Weight-Ranked Divide-and-Conquer Contracts, revise and resubmit at Theoretical Economics

This paper studies bilateral contracting between one principal and multiple agents. Multiple equilibria arise due to agents' strategic interactions. In general, the principal's optimal contracting scheme varies with the choice of equilibrium selection criterion or implementation requirement. Nevertheless, for a large class of models where agents' payoffs constitute a weighted potential game, I show that one contracting scheme is optimal for a large class of equilibrium selection criteria and implementation requirements. This scheme ranks agents in ascending order of their weights in the weighted potential game and induces them to accept their offers in a dominance-solvable way, starting from the first agent. With the general results, I derive robust predictions and policy guidance for a wide variety of applications, including networks and pure/impure public goods/bads.
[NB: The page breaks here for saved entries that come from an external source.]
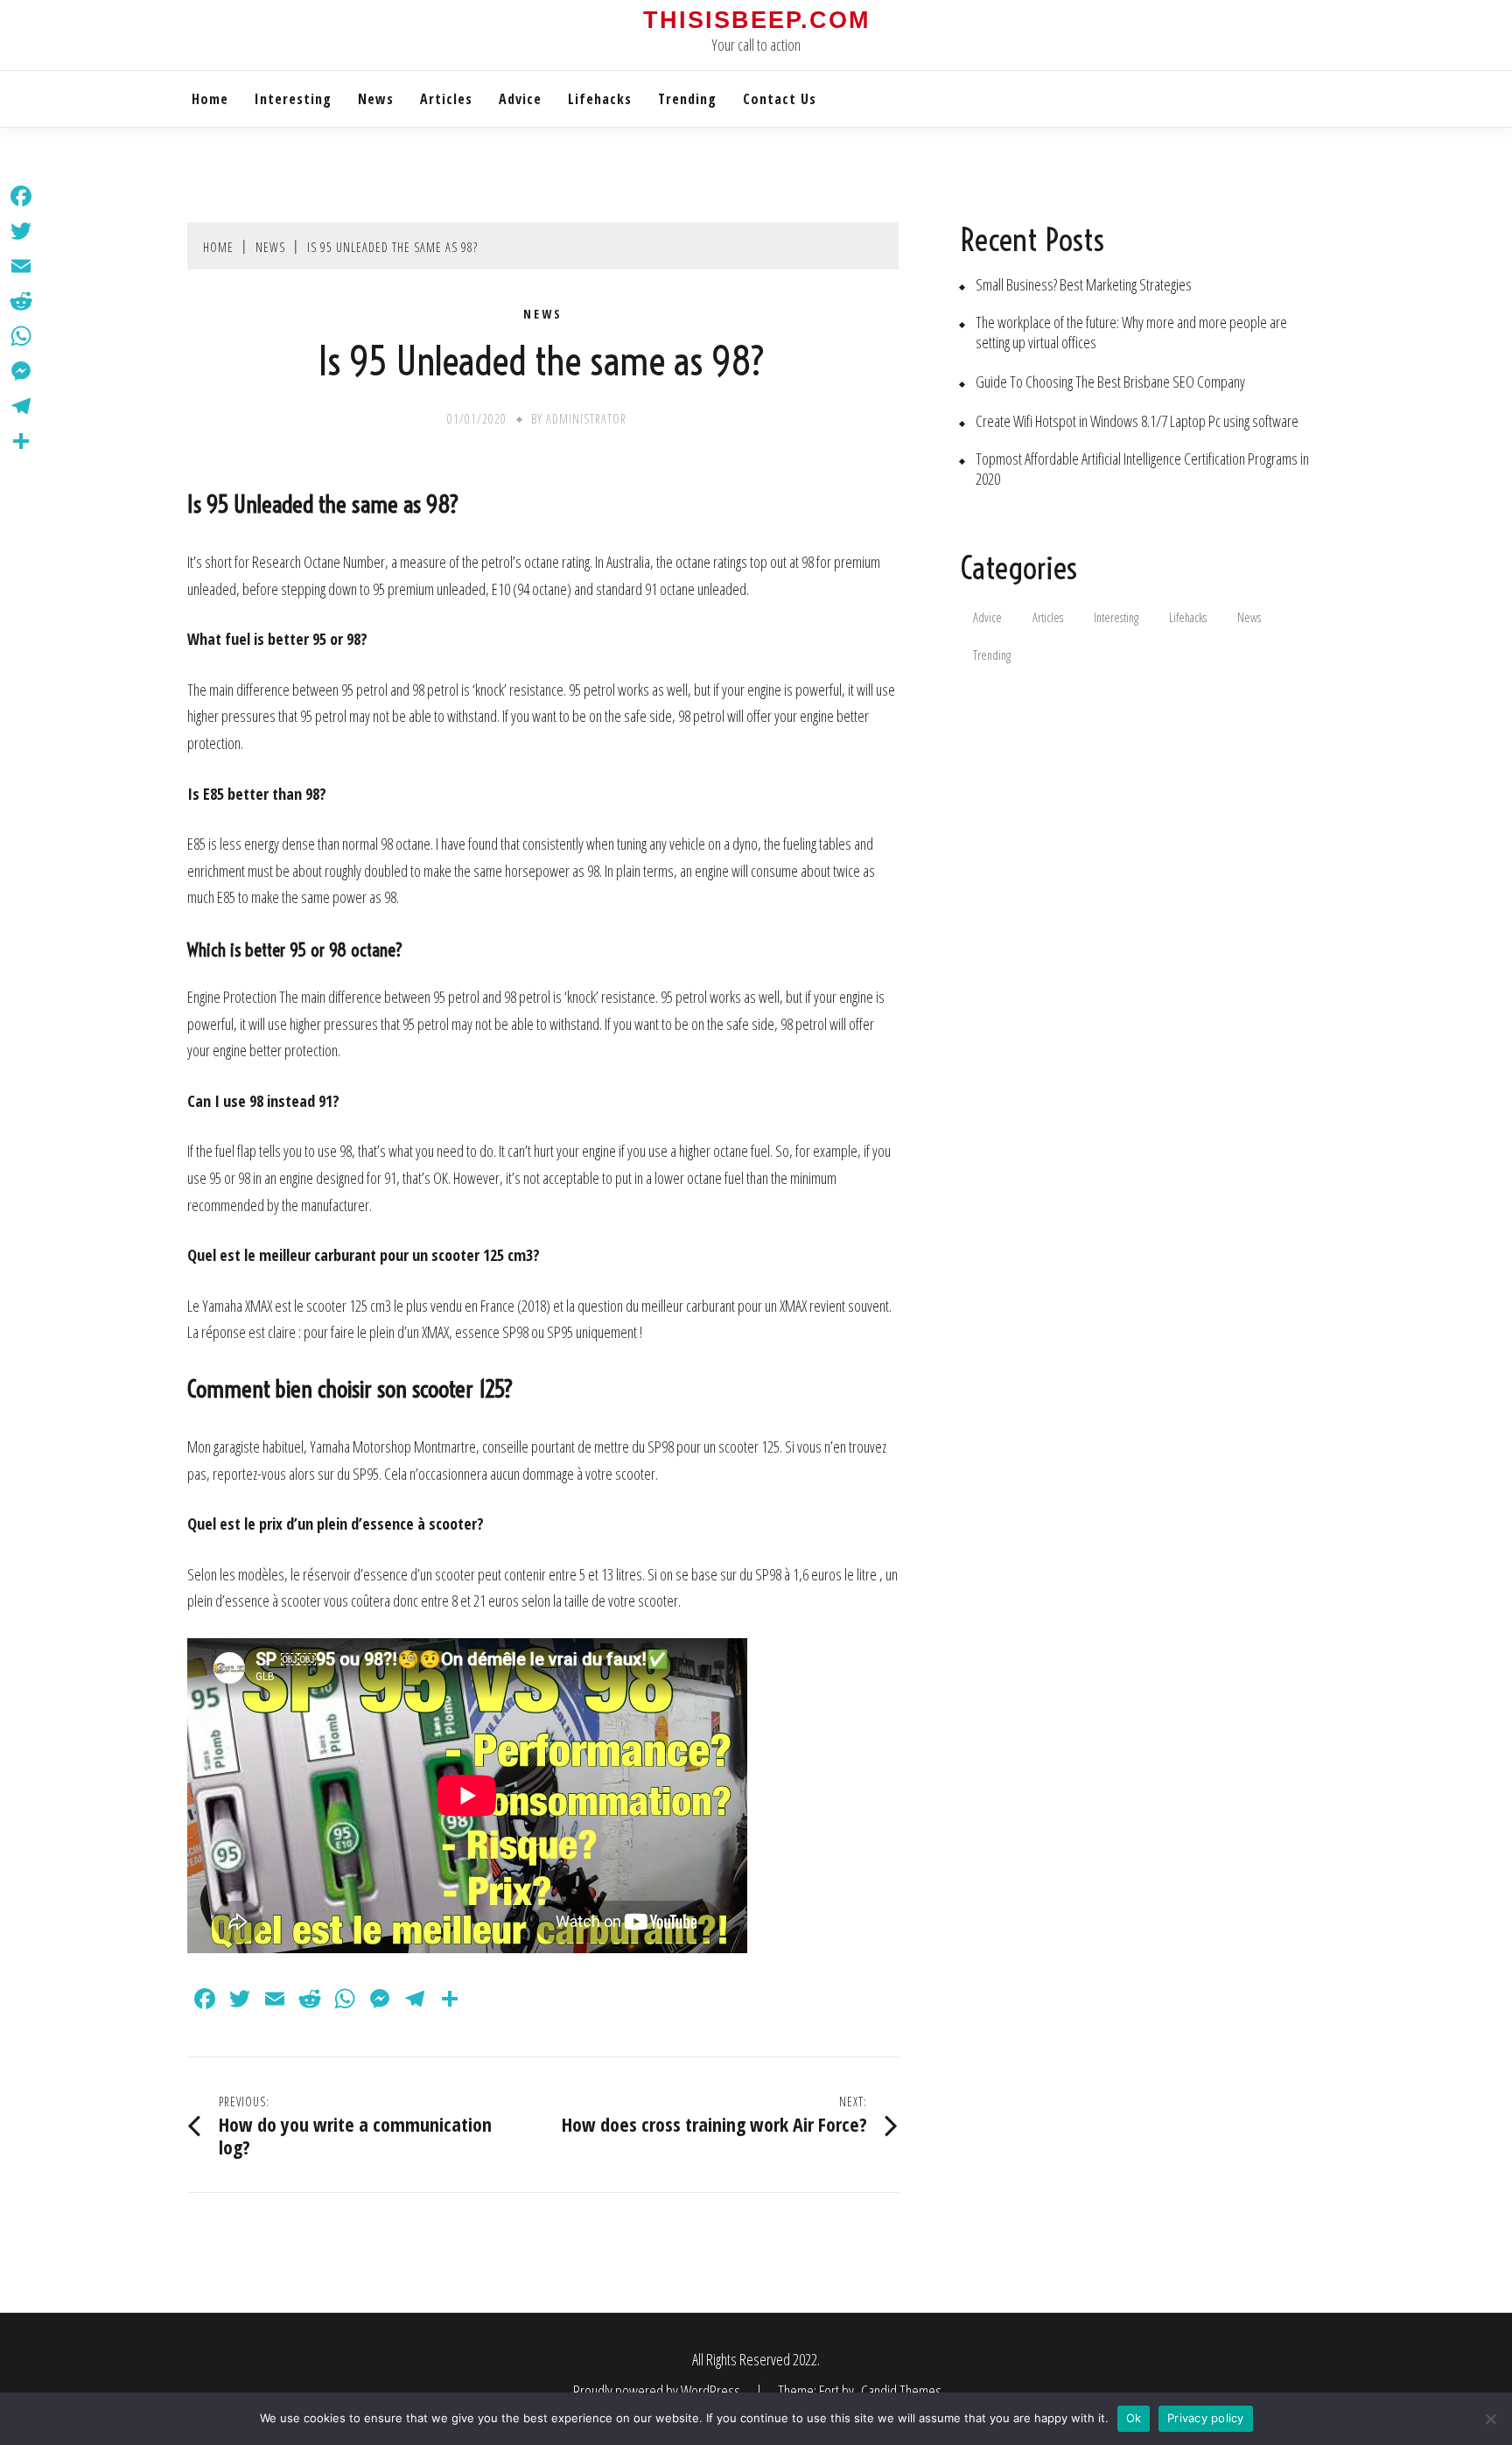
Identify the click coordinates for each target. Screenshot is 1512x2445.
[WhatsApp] (21, 336)
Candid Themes (901, 2390)
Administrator (586, 418)
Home (210, 99)
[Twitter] (21, 231)
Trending (687, 99)
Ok (1134, 2418)
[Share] (21, 441)
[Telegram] (21, 406)
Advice (520, 99)
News (376, 99)
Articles (446, 99)
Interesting (293, 99)
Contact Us (779, 99)
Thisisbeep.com (756, 20)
Algorithm-Based Platform Envelopment, (with Liang Chen and Zhou Zhou) revise and resubmit at Academy of Management Review [UTD24]

Platform research has much focused on network effects as the key mechanism for value creation, and on that basis, unveiled such strategies as envelopment in explaining how a large entrant extends market power to an adjacent platform market. By contrast, we follow on from a previous debate on “data network effects” and tease apart networks effects and data-driven learning. Data-driven learning refers to a platform deriving from its data matching algorithms which are complementary to installed base in creating platform value. Our model demonstrates how an entrant with a superior algorithm may outcompete an incumbent possessing an installed base advantage, a strategy we term “algorithm envelopment.”
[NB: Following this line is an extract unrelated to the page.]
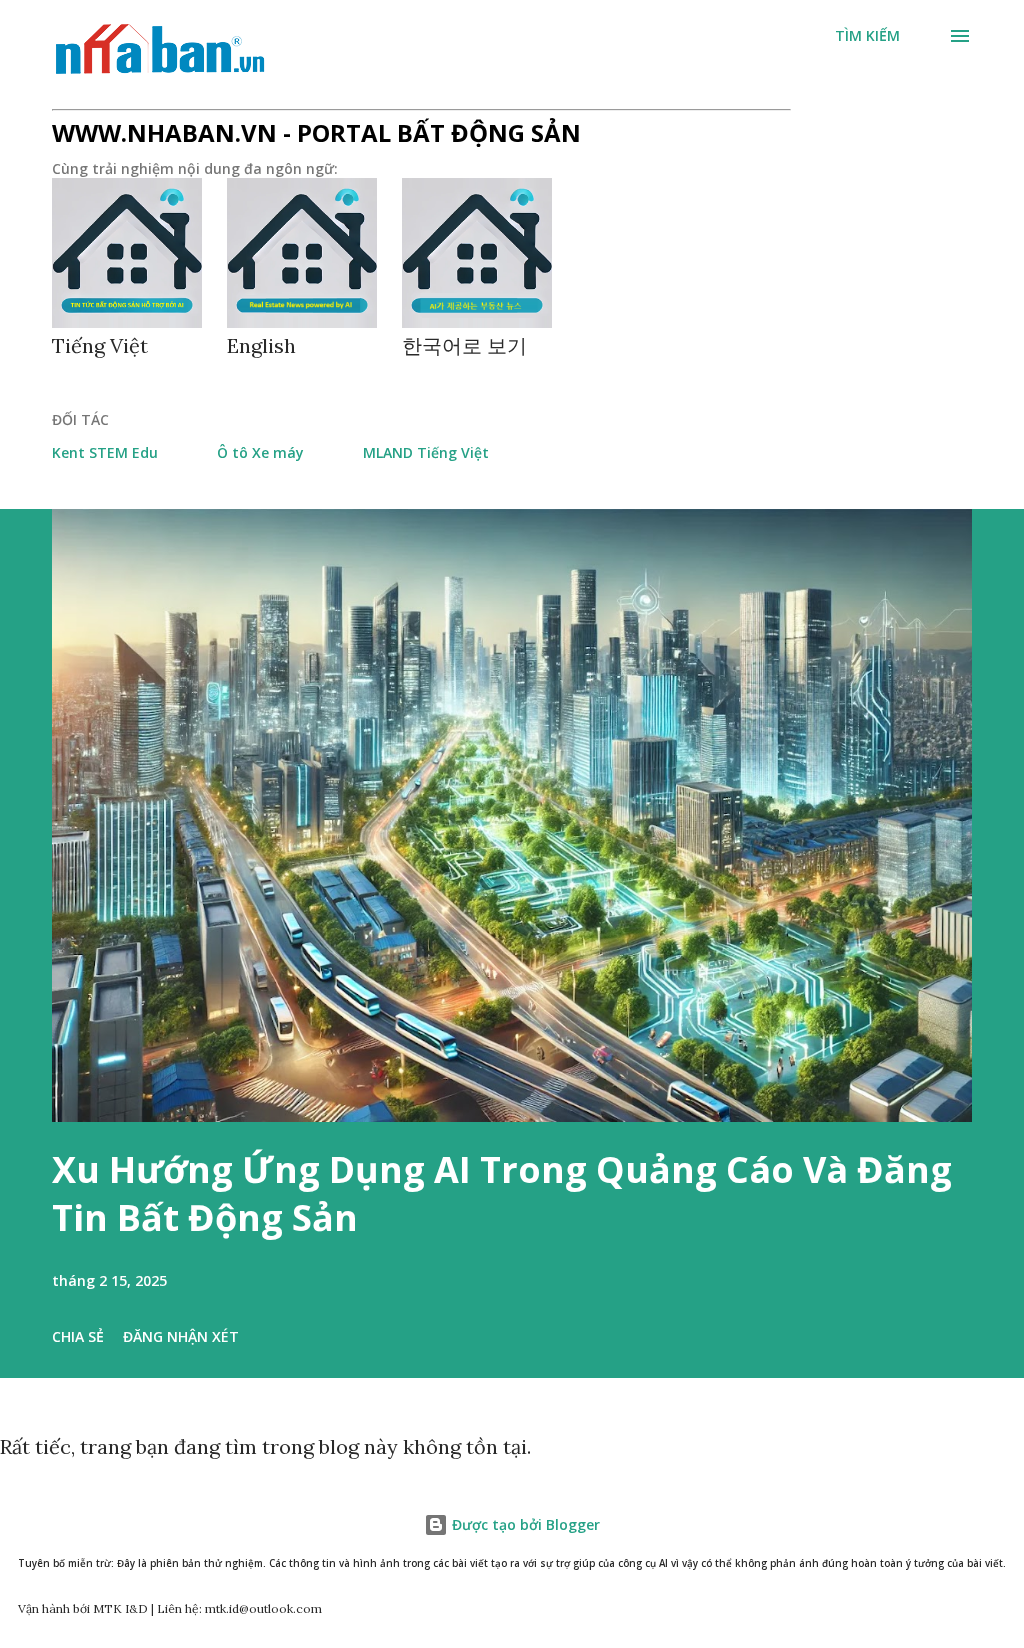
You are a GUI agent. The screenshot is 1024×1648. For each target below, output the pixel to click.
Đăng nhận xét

This paper introduces signed weighted potential games and potential minimaximization. The former generalize weighted potential games by allowing negative weights for players, and they are strategically equivalent to two-team zero-sum games. The latter refines correlated equilibrium by selecting the global saddle point of the potential function, and it reduces to potential maximization if all players have positive weights. By exploiting these two generalizations, I generalize the main result of Chan (2022) on multi-agent contracting. Precisely, in a more general contracting environment, weight-ranked divide-and-conquer contracts, in a generalized form, remain optimal for the principal for a large class of equilibrium selection criteria.
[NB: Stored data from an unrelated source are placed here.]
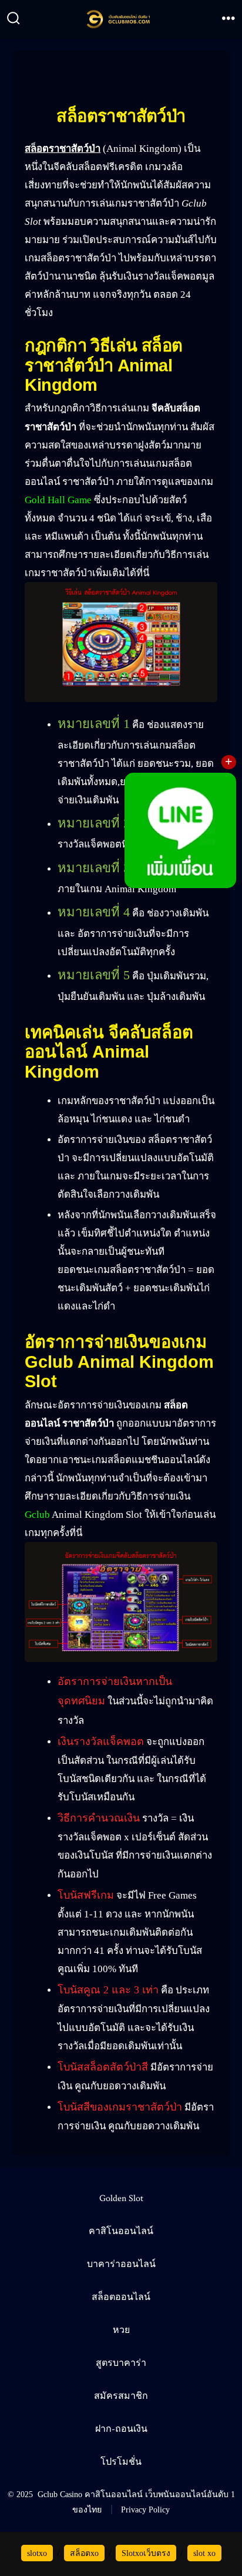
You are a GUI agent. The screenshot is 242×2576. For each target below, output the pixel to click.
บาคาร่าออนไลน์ (121, 2264)
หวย (121, 2330)
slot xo (204, 2553)
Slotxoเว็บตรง (146, 2553)
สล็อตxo (84, 2553)
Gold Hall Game (58, 500)
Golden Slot (121, 2198)
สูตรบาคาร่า (121, 2363)
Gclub (37, 1514)
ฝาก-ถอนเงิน (121, 2429)
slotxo (37, 2553)
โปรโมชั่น (121, 2462)
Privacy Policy (145, 2509)
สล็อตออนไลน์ (121, 2297)
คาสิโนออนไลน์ (121, 2231)
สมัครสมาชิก (121, 2396)
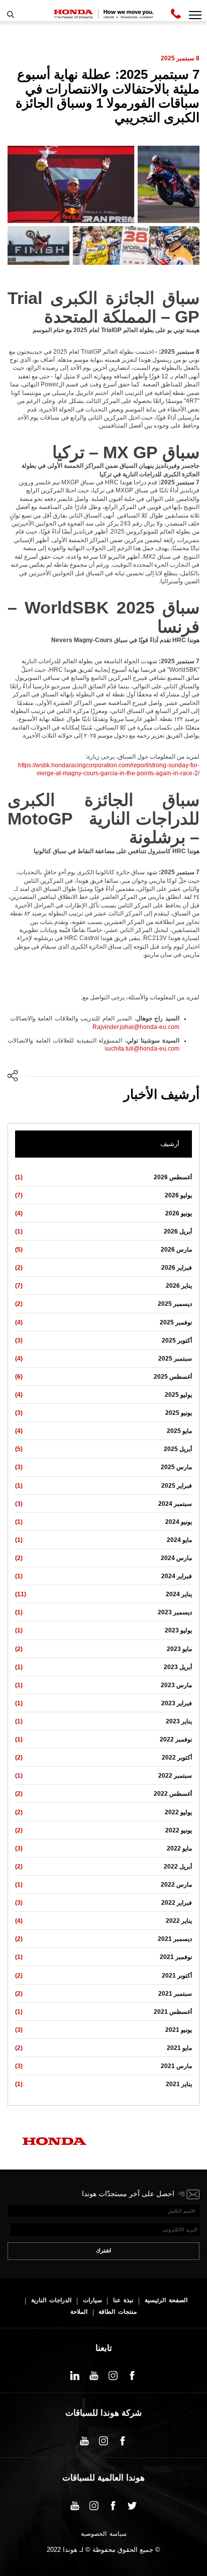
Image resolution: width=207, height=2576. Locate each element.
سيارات (92, 2300)
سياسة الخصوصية (104, 2534)
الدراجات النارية (51, 2300)
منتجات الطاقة (117, 2312)
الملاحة (78, 2312)
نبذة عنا (123, 2300)
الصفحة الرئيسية (166, 2300)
A principal incentivizes a team of agents to exert efforts on a project by offering them bonuses upon project success. In addition to bonuses she also designs the project's technology, which maps agents' effort profiles to project success probabilities. Multiple equilibria typically arise due to agents' strategic interactions. Unlike the case where the principal only sets bonuses, I show that it is possible to derive a joint bonus-technology design that is optimal for her for a large class of equilibrium selection criteria/implementation requirements. An implication is that this joint design achieves a good balance between optimality and robustness for her. The corresponding technology exhibits strategic independence among agents' efforts, eliminating their coordination concerns. In addition, I show that any technology exhibiting strategic substitutability among efforts is suboptimal for the principal for all standard implementation requirements.